_Document segment:_
◇ ◇ ◇ ◇ ◇

Blog for budding Sheikhspeares entering National Novel Writing Month 2006

November 05, 2006

It's working!

In the past two days I wrote more than I did in the past fifteen years, and I am enjoying it tremendously.
English being my third language, I find it at times extremely difficult to come with the right expression, and I am sure my grammar is catastrophic, but it doesn't make it any less fun.
I am working on a Sci-Fi story. (the Why is here ). I find it challenging as not only you need to invent completely imaginary settings and characters, but you also need to suspend the "disbelief" of a casual reader. Here are a few of snippets. Feel free to comment.

“The Invaders are coming.” Said the man in what was obviously the gravest tone he could produce. He was the only standing man in the half empty village community meeting room. Not that he needed to be standing to draw attention or be heard and seen. Clad in an immaculate turquoise high ranking government officer suite, his ridiculously long frame seemed too frail to support a disproportionately large head. It was hard to imagine this character in the role of the Governor’s personal assistant, as his credentials proved him to be.
“What follows is the message sent by the Governor to this village.” He scanned the room as if there were more people in it than the twenty farmers, whom constituted all of the Tildis village population.
“Fellow citizens of Meldis. Our planet stands in the way of a grave danger. A danger we can not ignore.” He paused for effect.
and this one from later in the same chapter:

For several long moments, the only sound in the room was a distant humming coming through the air vents. The Invaders. Annihilation. Evacuation in under fifteen days. What had always been considered by most to be old people’s night tales and legends had suddenly become very real. It was simply too much to take in for the young farmers.

◇ ◇ ◇ ◇ ◇

_Exercises to complete:_
• 1. List every span of time that the National Novel Writing Month blog post gives with a number.
• 2. Copy the National Novel Writing Month blog post word for word, from "and this one" to "the young farmers.", inclusive.

_Material provided:_
◇ ◇ ◇ ◇ ◇

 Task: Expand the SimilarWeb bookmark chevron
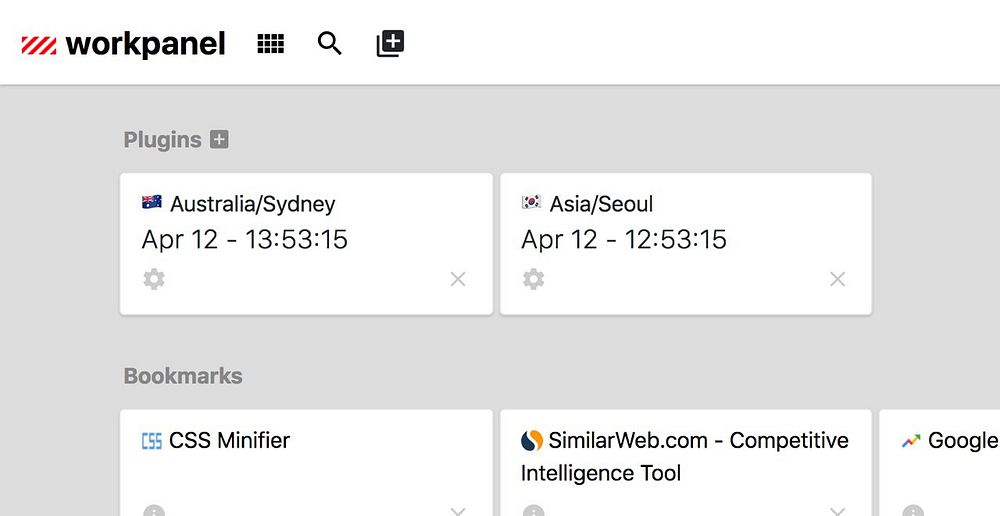pos(838,510)

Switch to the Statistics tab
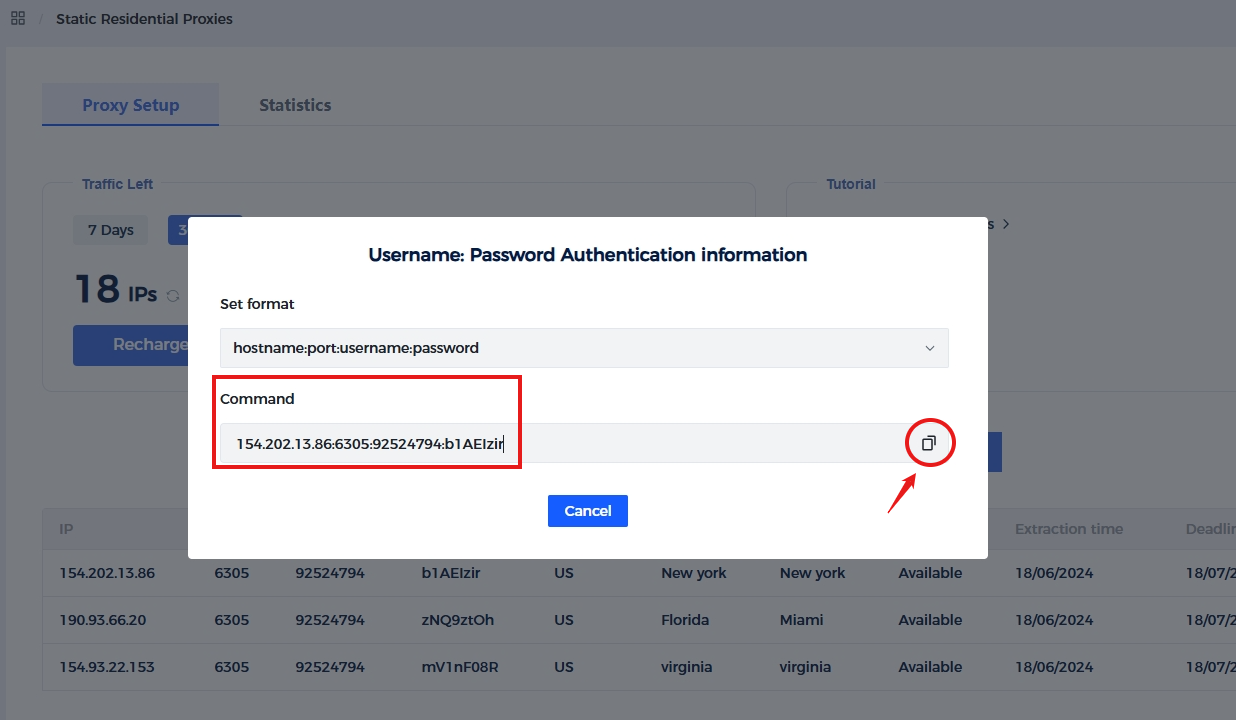pos(295,105)
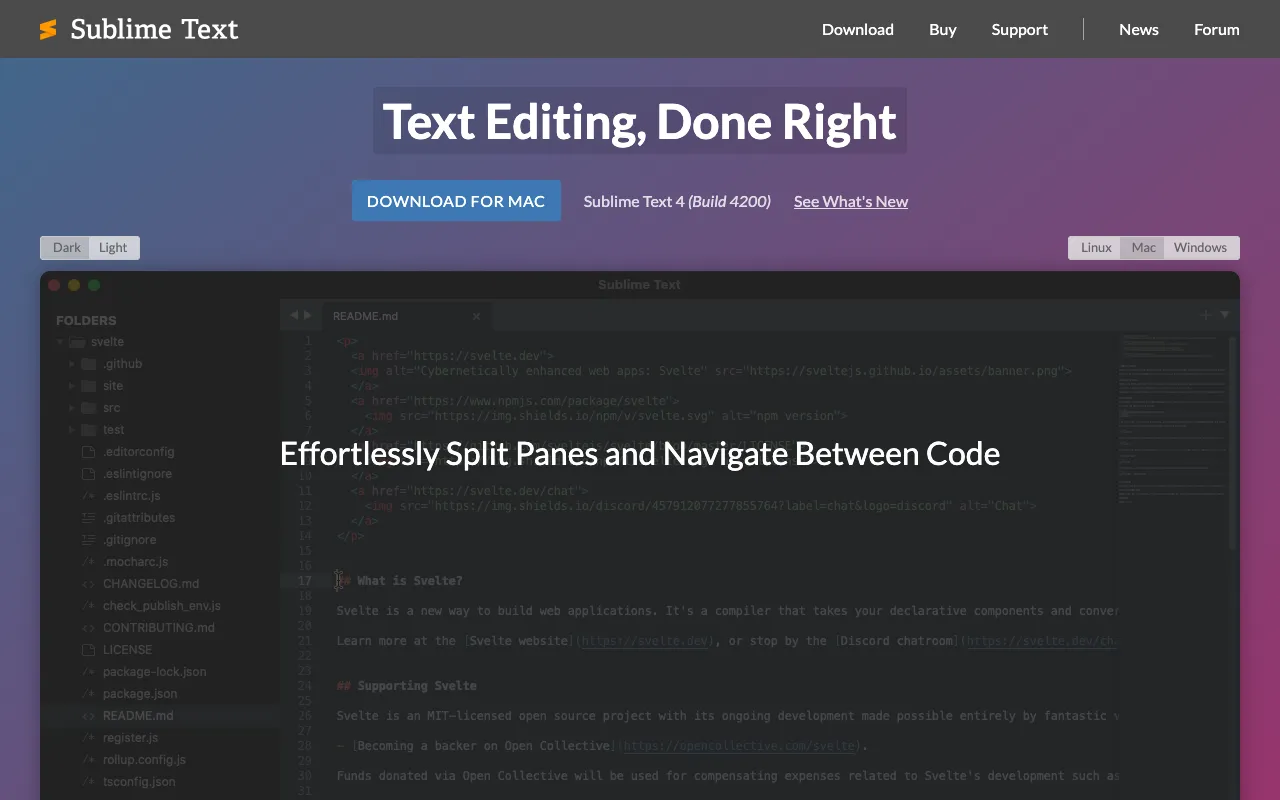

◇ ◇ ◇ ◇ ◇

_In response:_
• 1.
- the past two days
- the past fifteen years
- under fifteen days

• 2.
and this one from later in the same chapter:

For several long moments, the only sound in the room was a distant humming coming through the air vents. The Invaders. Annihilation. Evacuation in under fifteen days. What had always been considered by most to be old people’s night tales and legends had suddenly become very real. It was simply too much to take in for the young farmers.